「大きなウサギを送るには」(ブルクハルト・シュピネン)

大きなウサギを送るには

大きなウサギを送るには

 ドイツの少年コンラートは、男の子みたいにフリッツと名乗っている少女と知り合います。フリッツの父親はクリスティーネという女にひっかかってフリッツの母親と離婚してしまい、母親は鬱状態になり薬に頼るようになってしまいました。フリッツは自分の生活をぶちこわしにしたクリスティーネに手ひどい仕返しをしようとたくらんでいました。彼女はコンラートと会話しているうちに、動物アレルギーのクリスティーネの家に父親が飼っていた巨大ウサギを送りつけて発作を起こさせるというナイスアイディアを思いつきます。コンラートは気乗りしないままフリッツの悪事の片棒をかつがされることになります。
 このフリッツという少女が涼宮ハルヒを5歳ばかり若くしたようなハイテンションで手に負えない子で、くるくる表情がかわり時折邪悪な笑みを見せるのがかわいらしいです。彼女の気まぐれに振り回されていらぬ苦労をしてしまうコンラートもかわいそうで笑えます。
 しかしながら離婚で背負わされてしまった彼女の悲しみは本物です。
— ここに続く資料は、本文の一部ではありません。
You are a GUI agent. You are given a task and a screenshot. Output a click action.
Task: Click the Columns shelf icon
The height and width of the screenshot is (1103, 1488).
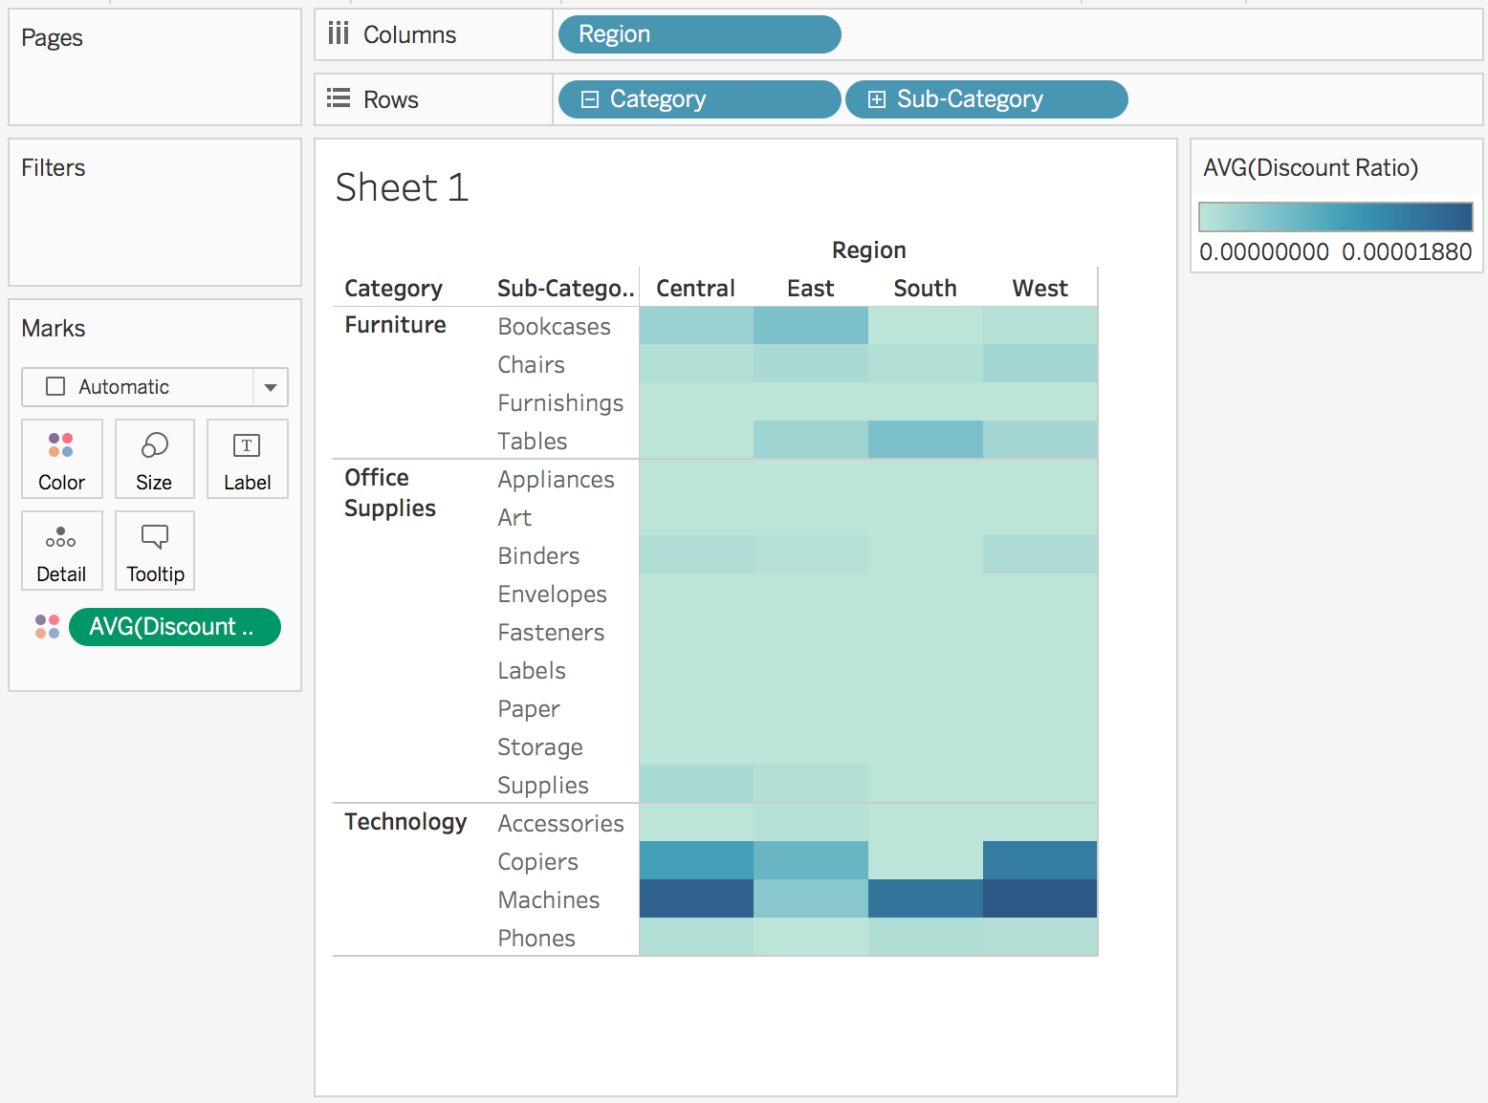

どんな大人の事情があるにせよ、離婚という事態において子供は一方的に被害者の立場に立たされてしまいます。でも、人の心は善悪で動かすことはできず、一度壊れた関係を修復することはできません。子供にしてみれば理不尽きわまりない話です。だからこそ、フリッツがしたようにとりあえず責任者に怒りをぶつけるという作業は重要なのだと思います。たとえそんなことをしたって何も解決しないとしても。